→ **Action item**: Return the lines of the data below starting at the one holding "Click the search magnifier icon" and ending at the one holding "The width and height of the screenshot is (719, 491).", word for word, leaving every picture out.

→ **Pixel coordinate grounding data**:
┏━━

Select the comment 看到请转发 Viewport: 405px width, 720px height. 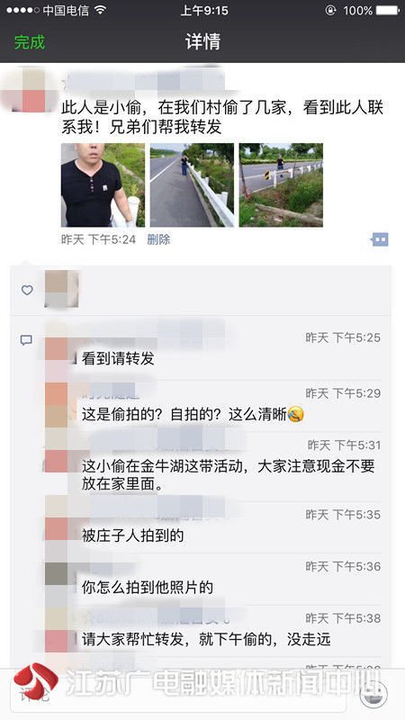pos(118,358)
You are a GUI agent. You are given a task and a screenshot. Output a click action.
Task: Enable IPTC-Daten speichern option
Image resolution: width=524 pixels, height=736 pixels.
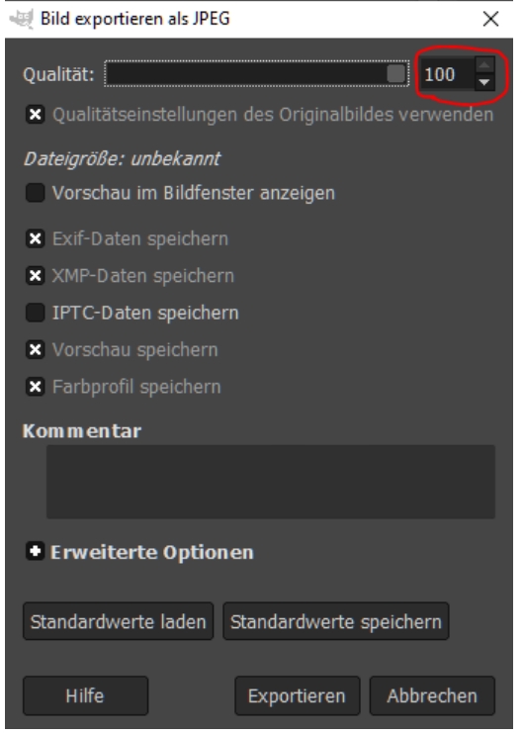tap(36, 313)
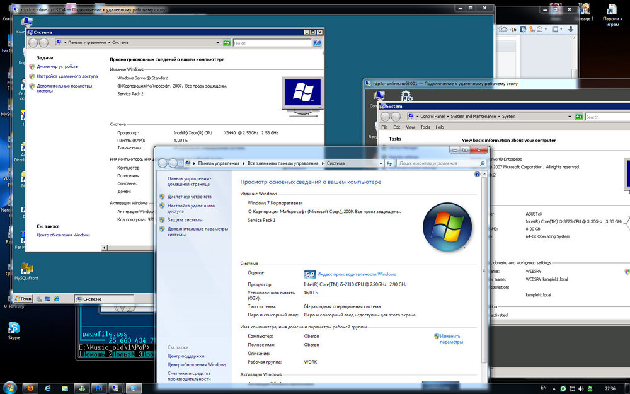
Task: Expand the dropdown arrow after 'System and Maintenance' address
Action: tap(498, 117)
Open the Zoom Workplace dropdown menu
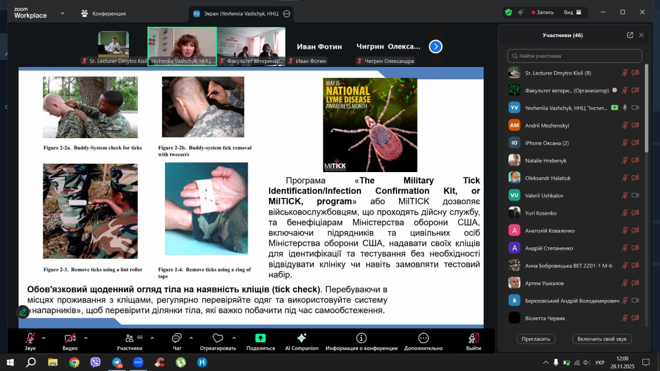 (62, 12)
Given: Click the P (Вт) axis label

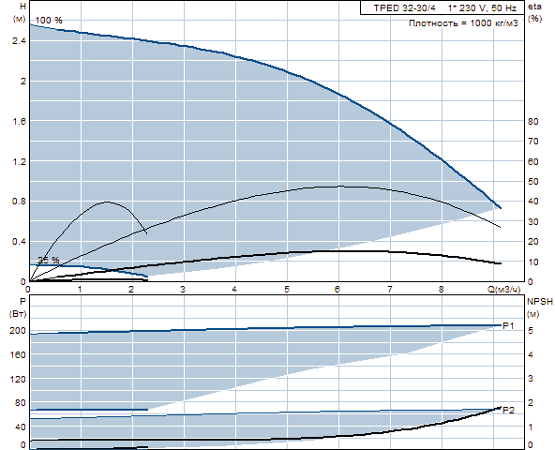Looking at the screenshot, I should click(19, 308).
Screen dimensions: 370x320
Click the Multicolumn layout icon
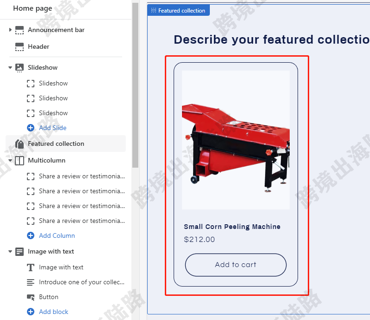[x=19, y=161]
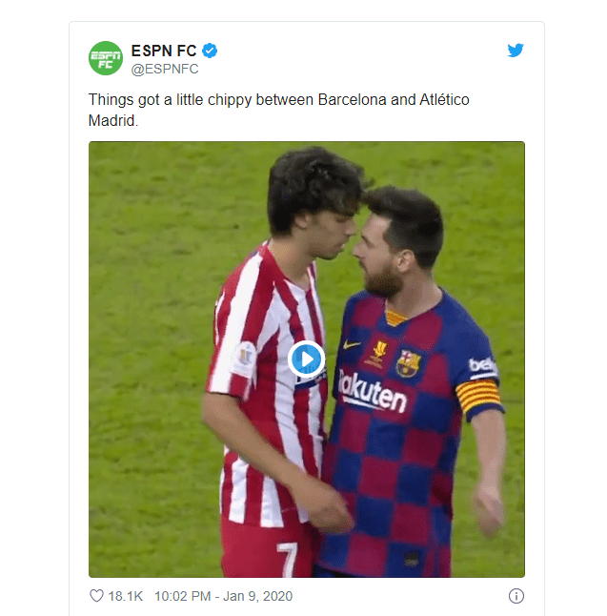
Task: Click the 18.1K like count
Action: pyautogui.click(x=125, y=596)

┗━━
┏━━

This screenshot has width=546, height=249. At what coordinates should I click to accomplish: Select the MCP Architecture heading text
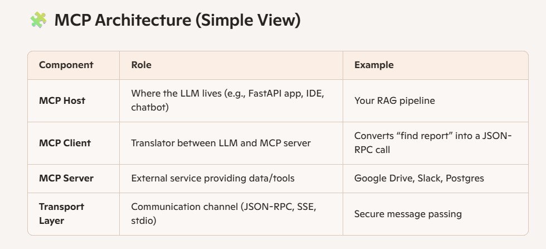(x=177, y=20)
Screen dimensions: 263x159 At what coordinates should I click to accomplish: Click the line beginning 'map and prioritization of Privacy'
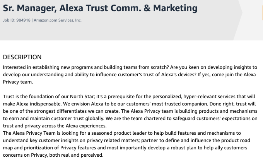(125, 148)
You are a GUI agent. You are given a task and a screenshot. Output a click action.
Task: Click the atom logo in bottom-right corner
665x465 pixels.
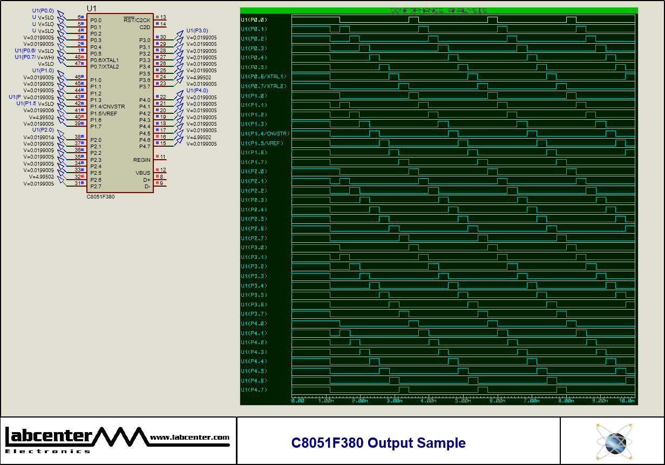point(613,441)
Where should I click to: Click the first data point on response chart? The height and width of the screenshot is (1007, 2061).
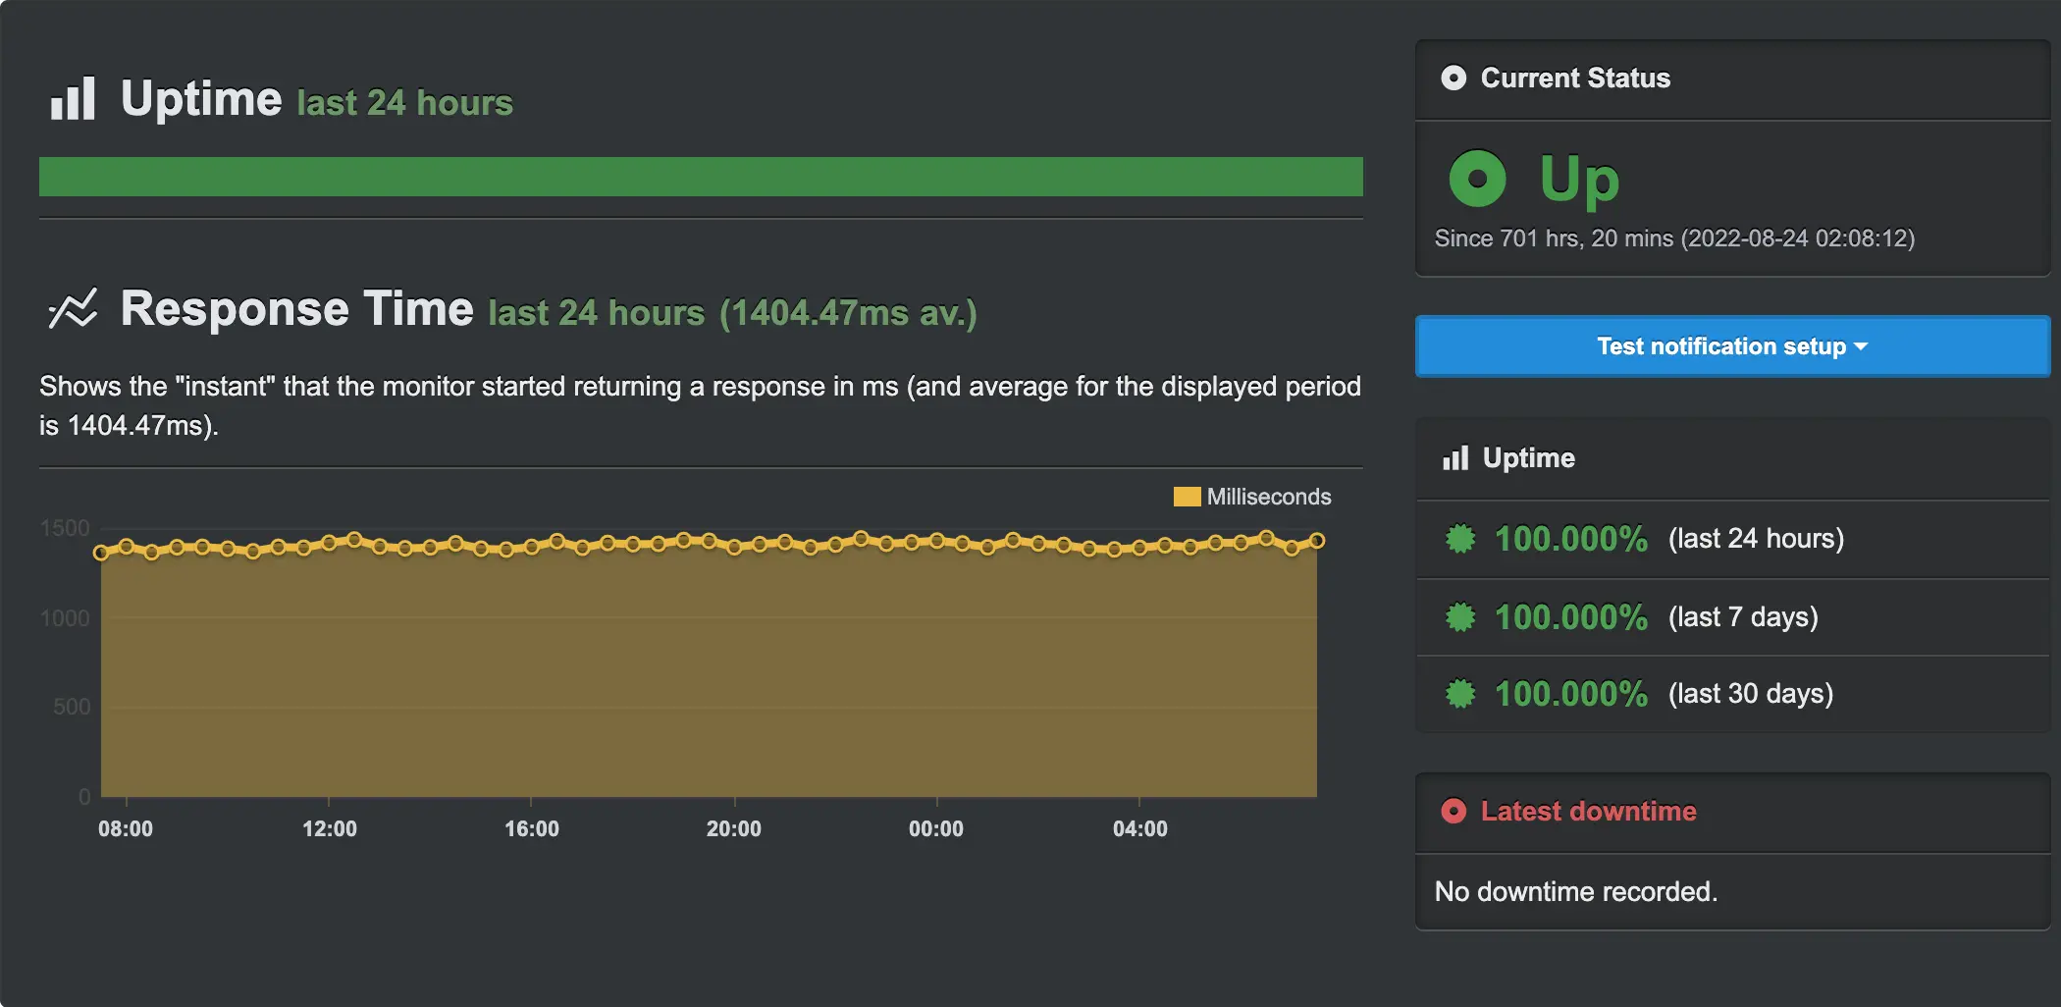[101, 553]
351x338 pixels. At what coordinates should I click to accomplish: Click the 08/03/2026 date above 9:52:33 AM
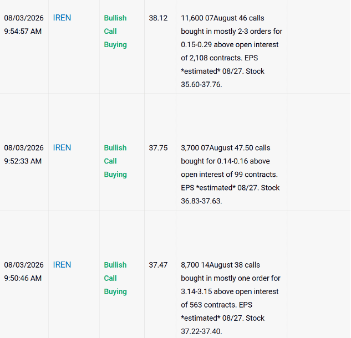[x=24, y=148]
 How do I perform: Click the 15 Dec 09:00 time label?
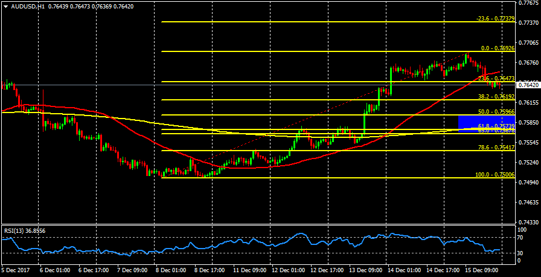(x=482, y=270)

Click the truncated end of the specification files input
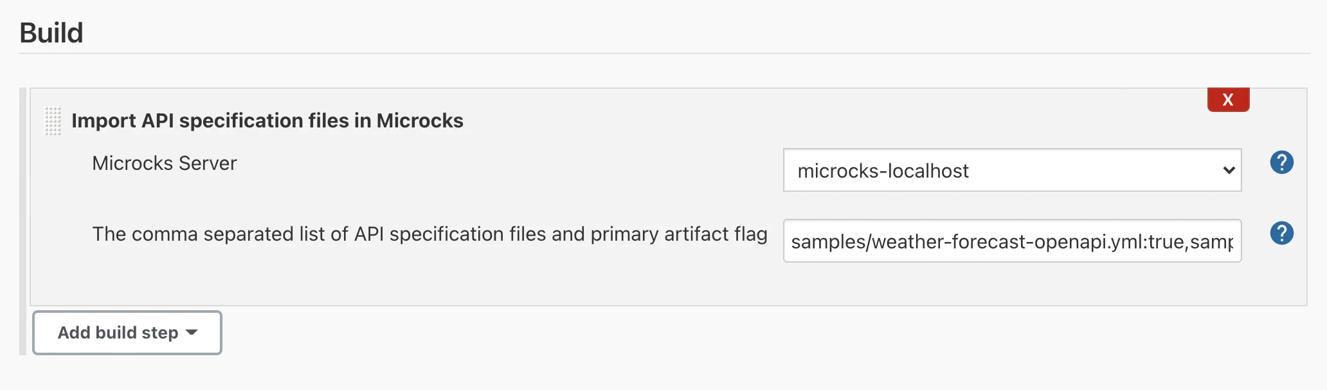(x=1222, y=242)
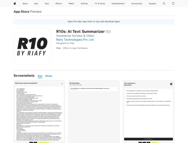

┗━━
┏━━

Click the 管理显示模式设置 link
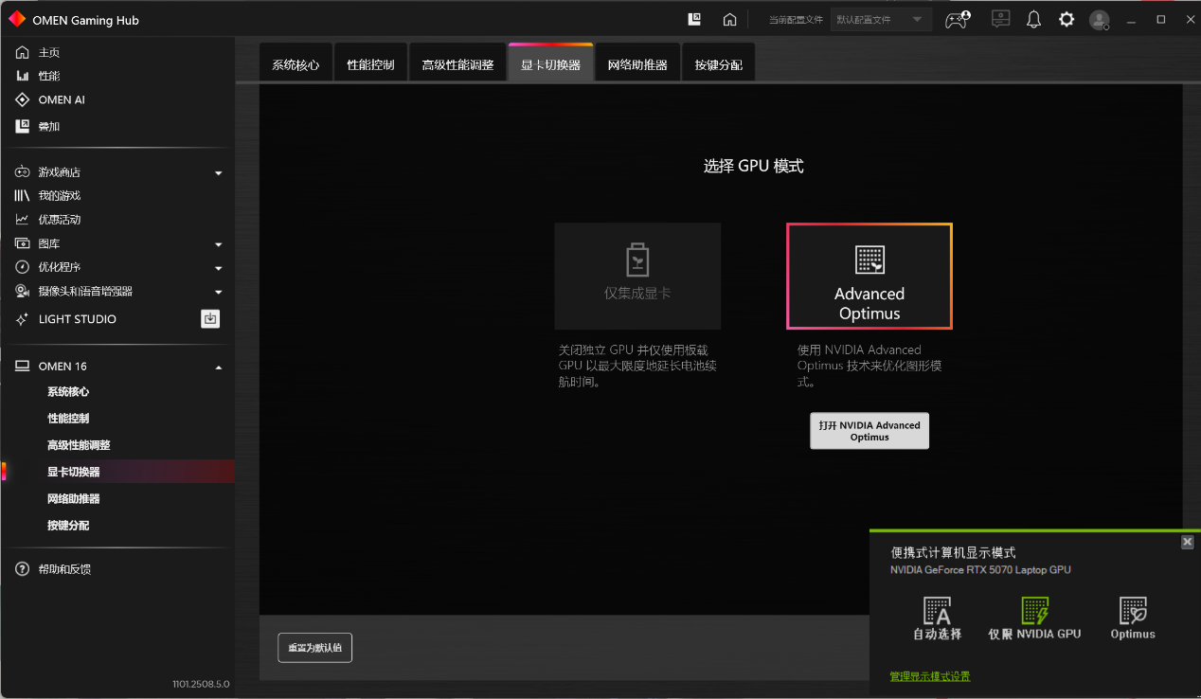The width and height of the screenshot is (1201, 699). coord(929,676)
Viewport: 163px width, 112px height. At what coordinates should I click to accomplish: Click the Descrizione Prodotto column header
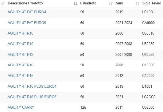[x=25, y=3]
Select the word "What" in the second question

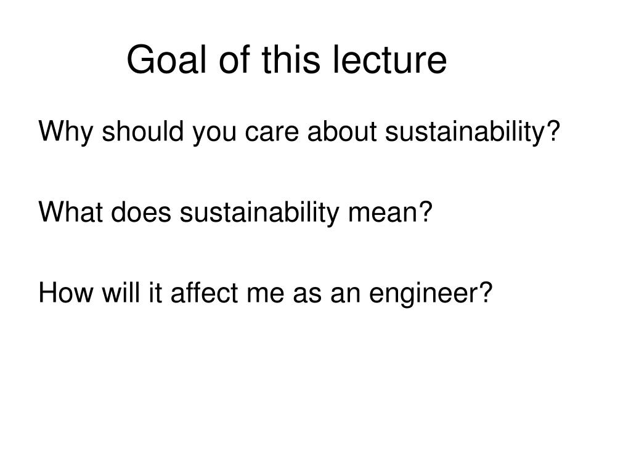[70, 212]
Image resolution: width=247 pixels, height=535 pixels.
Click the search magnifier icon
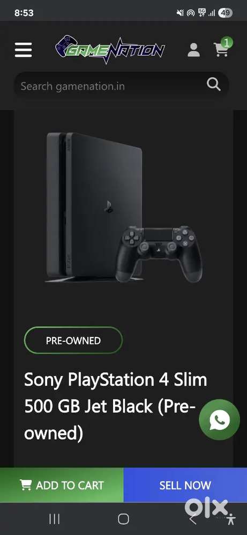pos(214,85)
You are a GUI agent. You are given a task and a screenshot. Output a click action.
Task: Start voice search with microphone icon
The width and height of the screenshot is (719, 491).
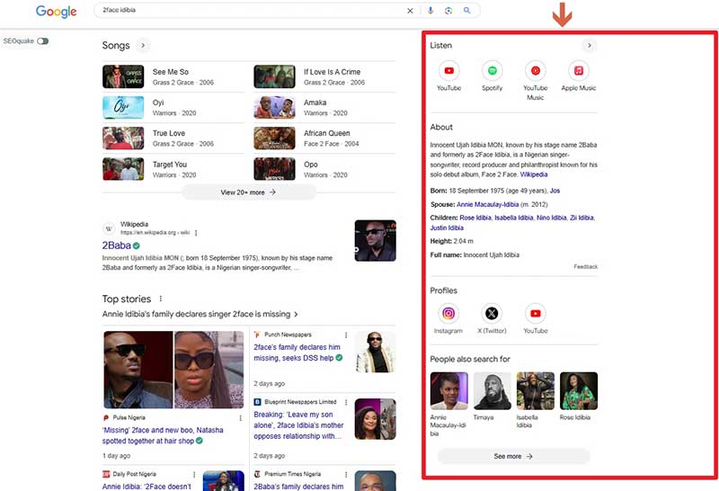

┗━━

→ **Solution to this problem**:
Click the search magnifier icon
pos(214,85)
You are a GUI agent. You are given a task and a screenshot. Output a click action.
Task: Start voice search with microphone icon
The width and height of the screenshot is (719, 491).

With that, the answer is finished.